- Kutipan Teks:
►
JAKARTA (TEROPONGSENAYAN) --Komisi X DPR RI menyoroti temuan Badan Anggaran (Banggar) DPR terkait tidak terserapnya anggaran pendidikan pada APBN 2023 sebanyak Rp 111 triliun. Besarnya anggaran yang tidak terserap membuat miris karena terjadi di saat masih kurangnya infrastruktur layanan pendidikan Tanah Air.
Wakil Ketua Komisi X DPR RI Dede Yusuf Macan Effendi mengatakan, pihaknya akan meminta Kemendikbudristek untuk menggelar audit dengan sejumlah pihak yang memperoleh 20 persen anggaran Pendidikan dari APBN.
"Kami sudah meminta agar Kemendikbudristek melakukan koordinasi audit bersama terkait anggaran pendidikan karena sebagian besar anggaran pendidikan tidak dikelola langsung oleh Kemendikbudristek," ungkap Dede Yusuf, Rabu (4/9/2024).
Menurut Dede, audit bersama ini sangat penting lantaran porsi anggaran pendidikan terbesar tidak dikelola langsung oleh Kemendikbudristek, melainkan sebagian besar dikelola oleh Kementerian/Lembaga (K/L) dan non K/L yang bukan di bawah naungan Kemendikbudristek.
Oleh karena itu, Dede menegaskan Kemendikbudristek perlu menjalin kerja sama dengan sejumlah pihak, di antaranya Kementerian Keuangan dan Kementerian Dalam Negeri.
"Kami dorong agar antar kementerian menguatkan koordinasi seperti dengan Kementerian keuangan, Bappenas, dan kementerian lembaga lainnya yang mengelola anggaran fungsi pendidikan," tuturnya.
“Audit bersama ini memainkan peran yang krusial untuk menentukan kebijakan penempatan alokasi anggaran pendidikan pada periode pemerintahan mendatang,” sambung Dede.
Seperti diketahui, anggaran pendidikan memperoleh jumlah 20 persen dari APBN sesuai amanat konstitusi UUD 1945. Namun Banggar DPR menemukan dari total APBN 2023, anggaran hanya terealisasi sebesar 16%. Sisanya 4% atau sekitar Rp 111 triliun tidak terealisasi atau tidak terserap.
Secara lebih rinci, anggaran pendidikan tahun 2023 dari APBN 2023 yang terealisasi dilaporkan hanya hanya Rp 513,38 triliun dari total anggaran sebesar Rp 621,28 triliun. Di mana, sebagian besar anggaran pendidikan tersebut dialokasikan bukan untuk Kemendikbudristek melainkan ke daerah melalui skema Transfer ke Daerah (TKD) sebesar Rp 346,56 triliun atau 52,1 persen.
◄
- Entri Data:
►
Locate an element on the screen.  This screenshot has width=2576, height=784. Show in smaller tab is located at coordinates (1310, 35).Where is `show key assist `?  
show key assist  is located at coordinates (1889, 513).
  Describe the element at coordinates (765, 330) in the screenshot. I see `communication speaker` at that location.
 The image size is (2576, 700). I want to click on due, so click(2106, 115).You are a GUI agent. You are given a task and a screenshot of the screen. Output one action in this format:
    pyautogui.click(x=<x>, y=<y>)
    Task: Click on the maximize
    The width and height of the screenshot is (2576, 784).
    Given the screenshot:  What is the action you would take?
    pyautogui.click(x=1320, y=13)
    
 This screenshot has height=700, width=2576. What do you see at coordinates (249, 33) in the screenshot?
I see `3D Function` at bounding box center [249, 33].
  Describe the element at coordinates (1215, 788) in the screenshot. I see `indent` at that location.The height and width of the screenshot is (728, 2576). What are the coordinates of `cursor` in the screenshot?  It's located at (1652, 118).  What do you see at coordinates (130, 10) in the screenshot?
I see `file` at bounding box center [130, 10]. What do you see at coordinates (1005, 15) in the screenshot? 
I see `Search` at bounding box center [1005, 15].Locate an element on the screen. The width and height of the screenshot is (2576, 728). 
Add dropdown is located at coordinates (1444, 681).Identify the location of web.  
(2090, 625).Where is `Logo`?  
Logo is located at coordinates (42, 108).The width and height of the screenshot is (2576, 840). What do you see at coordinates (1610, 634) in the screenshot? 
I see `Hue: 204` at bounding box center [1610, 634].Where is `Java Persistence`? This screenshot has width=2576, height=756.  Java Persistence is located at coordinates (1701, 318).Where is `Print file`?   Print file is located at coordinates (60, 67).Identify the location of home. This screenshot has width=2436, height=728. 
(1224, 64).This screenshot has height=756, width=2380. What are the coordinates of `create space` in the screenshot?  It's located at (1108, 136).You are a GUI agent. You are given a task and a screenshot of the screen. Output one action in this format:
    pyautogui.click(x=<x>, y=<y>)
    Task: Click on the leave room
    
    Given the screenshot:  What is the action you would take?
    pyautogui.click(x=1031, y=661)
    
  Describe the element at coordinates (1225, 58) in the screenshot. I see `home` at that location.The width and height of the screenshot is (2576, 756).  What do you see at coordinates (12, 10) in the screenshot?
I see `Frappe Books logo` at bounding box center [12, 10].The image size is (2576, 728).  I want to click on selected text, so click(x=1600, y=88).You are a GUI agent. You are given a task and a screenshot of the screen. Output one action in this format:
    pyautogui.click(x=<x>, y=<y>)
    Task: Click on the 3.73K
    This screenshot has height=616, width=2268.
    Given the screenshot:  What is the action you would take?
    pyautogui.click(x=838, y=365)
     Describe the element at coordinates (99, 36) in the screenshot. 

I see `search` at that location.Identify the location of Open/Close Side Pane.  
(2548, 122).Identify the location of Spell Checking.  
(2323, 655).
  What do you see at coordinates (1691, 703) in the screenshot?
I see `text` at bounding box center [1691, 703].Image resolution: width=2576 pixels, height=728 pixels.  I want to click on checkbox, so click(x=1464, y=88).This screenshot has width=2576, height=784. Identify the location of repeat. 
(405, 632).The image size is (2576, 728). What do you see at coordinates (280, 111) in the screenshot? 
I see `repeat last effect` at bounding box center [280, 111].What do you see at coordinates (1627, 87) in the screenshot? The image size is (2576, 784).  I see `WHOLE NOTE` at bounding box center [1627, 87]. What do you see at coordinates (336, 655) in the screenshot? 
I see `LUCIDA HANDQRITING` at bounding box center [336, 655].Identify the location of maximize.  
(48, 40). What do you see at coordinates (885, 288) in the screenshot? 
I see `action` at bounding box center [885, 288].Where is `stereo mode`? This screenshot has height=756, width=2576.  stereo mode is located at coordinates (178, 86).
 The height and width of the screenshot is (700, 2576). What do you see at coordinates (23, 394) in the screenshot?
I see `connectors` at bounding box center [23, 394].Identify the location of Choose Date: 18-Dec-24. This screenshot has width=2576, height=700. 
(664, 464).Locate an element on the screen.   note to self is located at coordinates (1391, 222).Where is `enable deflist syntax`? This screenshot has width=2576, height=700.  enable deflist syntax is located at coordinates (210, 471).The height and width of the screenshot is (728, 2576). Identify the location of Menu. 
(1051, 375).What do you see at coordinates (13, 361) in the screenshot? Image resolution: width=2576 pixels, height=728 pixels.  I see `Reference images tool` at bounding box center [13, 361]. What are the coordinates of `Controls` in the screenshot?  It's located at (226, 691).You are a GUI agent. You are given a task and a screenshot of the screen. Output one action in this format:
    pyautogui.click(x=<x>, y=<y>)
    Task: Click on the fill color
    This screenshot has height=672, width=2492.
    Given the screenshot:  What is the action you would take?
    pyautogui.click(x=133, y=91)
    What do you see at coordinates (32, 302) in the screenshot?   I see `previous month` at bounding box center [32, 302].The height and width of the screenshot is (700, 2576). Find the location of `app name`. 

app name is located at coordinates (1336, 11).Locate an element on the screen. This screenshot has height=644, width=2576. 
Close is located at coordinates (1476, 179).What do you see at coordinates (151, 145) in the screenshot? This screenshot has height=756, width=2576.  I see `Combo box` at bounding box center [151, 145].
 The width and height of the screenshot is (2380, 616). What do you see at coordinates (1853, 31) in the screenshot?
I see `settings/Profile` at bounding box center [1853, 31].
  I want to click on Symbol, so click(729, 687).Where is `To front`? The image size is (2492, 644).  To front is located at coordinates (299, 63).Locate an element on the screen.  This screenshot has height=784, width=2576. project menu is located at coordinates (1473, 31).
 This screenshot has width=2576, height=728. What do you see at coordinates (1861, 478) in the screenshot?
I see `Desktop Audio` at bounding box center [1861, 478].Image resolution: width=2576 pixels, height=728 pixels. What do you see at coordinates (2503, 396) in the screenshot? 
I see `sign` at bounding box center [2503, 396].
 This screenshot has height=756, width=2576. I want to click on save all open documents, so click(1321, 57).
◄
- Daftar Tugas:
a) Sebutkan semua jumlah uang dalam rupiah yang tercantum dalam teks tentang anggaran pendidikan. Tulis setiap jumlah satu kali saja.
b) Lanjutkan teks tentang anggaran pendidikan, dimulai setelah kalimat terakhirnya.

- Jawaban Latihan:
a) Rp 111 triliun, Rp 513,38 triliun, Rp 621,28 triliun, Rp 346,56 triliun

b)
Penempatan anggaran pendidikan lainnya masuk melalui Pembiayaan termasuk Dana Abadi Pendidikan (termasuk Dana Abadi Pesantren) yakni sebesar Rp 15 triliun, di bawah wewenang Kementerian Agama. Selanjutnya, sebanyak Rp 47,31 triliun disebar ke beberapa kementerian atau Lembaga yang memiliki program pendidikan.
Temuan ini menjadi sorotan Komisi X DPR mengingat anggaran yang tidak terserap sangat besar di tengah masih banyak fasilitas dan infrastruktur sekolah yang belum layak, khususnya di wilayah 3TP (tertinggal, terluar, terdepan dan perbatasan).
“Berkaca dari laporan yang kita terima, besarnya anggaran pendidikan berbanding terbalik dengan minimnya kondisi layanan pendidikan,” terang Dede.
“Ini memunculkan kesenjangan akses pendidikan. Belum lagi kita tahu masih banyak guru dan tenaga pendidik yang belum memperoleh kesejahteraan layak,” imbuh Legislator dari Dapil Jawa Barat II itu.
Dede menilai temuan 4% anggaran pendidikan yang tidak terserap tersebut cukup disayangkan. Padahal seharusnya ada banyak hal yang dapat dilakukan dengan anggaran tersebut apabila dikelola dengan baik, misalnya meningkatkan infrastruktur sekolah-sekolah yang masih dalam kondisi mengenaskan hingga meningkatkan kesejahteraan guru.
“Kalau pengelolaan anggaran dikelola secara efektif, potensi tidak terserapnya anggaran akan berkurang,” ucapnya.
“Sehingga anggaran negara betul-betul terserap untuk kebutuhan dan kepentingan rakyat, dalam hal ini untuk peningkatan kondisi layanan pendidikan kita yang masih jauh dari kata sempurna,” tambah Dede.
Atas dasar serentetan permasalahan tersebut lah yang membuah Komisi X DPR membuat Panja Pembiayaan Pendidikan. Lewat Panja ini, Komisi DPR yang membidangi urusan pendidikan itu berupaya mendorong reformulasi kebijakan anggaran pendidikan Indonesia.
“Upaya reformulasi ini akan mendorong agar dampak dari anggaran pendidikan bisa menciptakan pendidikan yang layak, terjangkau, dan berkeadilan di Indonesia,” jelas Dede.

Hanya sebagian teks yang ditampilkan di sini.